To explain this in simple, we have illustrated with some images. This is not the actual RedShift block structure, but they have the similar structure.

The sort key columns contains the row number of the other column as well for that particular row. Lets consider the you have table with 3 columns.

/assets/redshift-do-not-compress-sort-key-column/redshift-do-not-compress-sort-key-column.png

This tables will be stored in Redshift blocks along with its own row number or row_id.

/assets/redshift-do-not-compress-sort-key-column/redshift-do-not-compress-sort-key-column1.png

If you take a look at the Block1 structure with zone map it’ll be looks like below. We know Zone maps will contains the min and max values. But also they have some more meta data.

/assets/redshift-do-not-compress-sort-key-column/redshift-do-not-compress-sort-key-column2.png

Similarly other blocks also will have the same structure. Lets explain this with an example.

select * from table where id = 1
  1. ID is the sort key column.
  2. RedShift will go to its zone map’s min and max values for the ID column, and it will find the block1 is the exact block where ID =1 lives.
  3. Now it’ll go to block 1 and scan all the values + row_id in that block.
  4. Then it has to check the **firstname** columns block. Now it’ll take the ROW_ID (1, 2) that is fetched from the ID column’s block and go to Firstname column’s Zone MAP.
  5. Then it’ll look into the zone map where ROW_ID 1 and 2 will fit.
  6. For FirstName column there is only block and the row ID 1,2 will fit in that block. So it’ll fetch all the values in that block.
  7. The same process will continue to fetch all the values from Block3.
  8. Now, it’ll do the user filter (id = 1)
  9. Then the final result will be provided to the client.

Real world Example:

/assets/redshift-do-not-compress-sort-key-column/redshift-do-not-compress-sort-key-column3.png

The block level structure is,

/assets/redshift-do-not-compress-sort-key-column/redshift-do-not-compress-sort-key-column4.png

Query:

select * from table where id = 3;

Step 1: Find the block number for ID column

Block 1

Step 2: Read all the ID and its row number.

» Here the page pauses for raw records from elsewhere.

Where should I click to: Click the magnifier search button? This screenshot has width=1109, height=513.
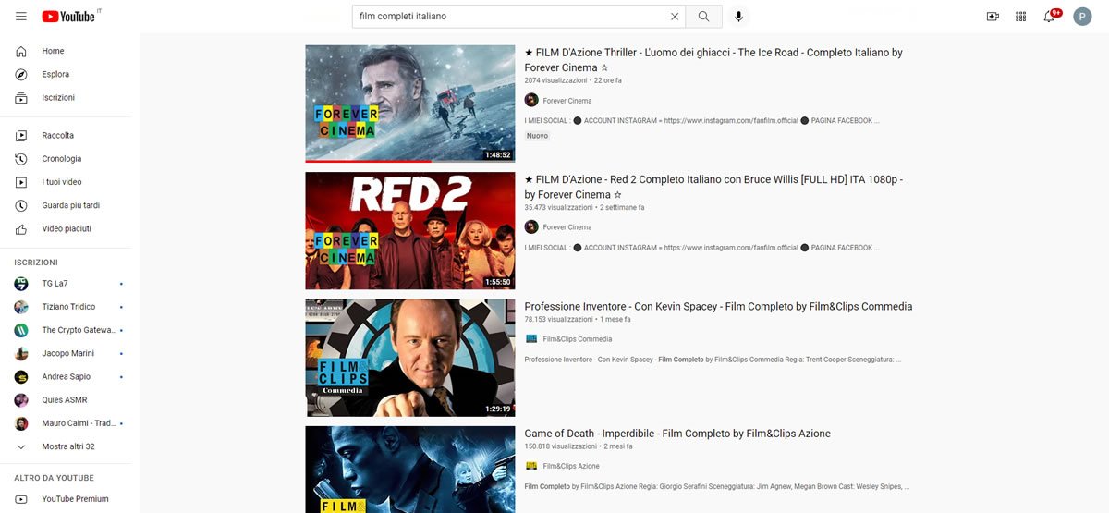point(704,17)
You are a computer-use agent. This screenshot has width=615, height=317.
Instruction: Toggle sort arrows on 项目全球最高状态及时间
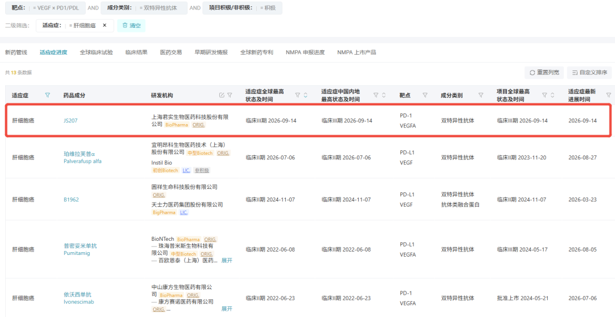pos(552,95)
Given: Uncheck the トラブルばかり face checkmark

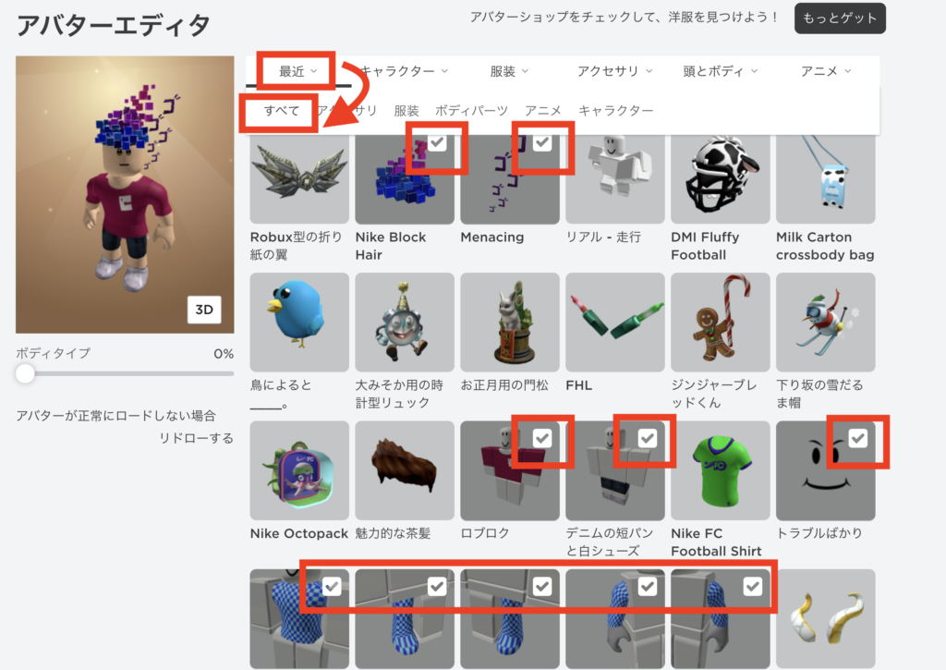Looking at the screenshot, I should click(x=858, y=438).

all 30 rows are read and their row_id as well

Step 3: Find the Comments columns data

Comments columns data will be fetched based on the Row_ID between 1 and 30

Step 4: Find the blocks from Row_ID 1 to 30

Block 2 - First Row ID = 1 --> Selected
Block 3 - First Row ID = 11 --> Selected
Block 4 - First Row ID = 21 --> selected
No other futher blocks for Comments column.

So Block 2,3,4 are selected to scan the data.

Step 5: Scan all the rows from comment columns.

30 Rows will be readed from 3 blocks.

Step 6: Combine both columns and Apply user filter.

Pick the row where id is 3

Step 7: Return the row to client.

Now from this execution, you can clearly see that we read all 3 blocks like full table scan to get just one row.

Lets take a look at this below block structure with uncompressed sort key.

/assets/redshift-do-not-compress-sort-key-column/redshift-do-not-compress-sort-key-column5.png

Now if you run the same query, it’ll scan all rows from Block 0. Then on comments column row_id 1 to 15 is need. So just block 2 and 3 is enough.

Block 2 - First ROW_ID =1 --> Selected
Block 3 - First ROW_ID =11 --> selected
Blokc 4 - First ROW_ID = 21 --> not needed

So block 2, 3 will be scanned.

Now its clear that we are scanning only 20 rows.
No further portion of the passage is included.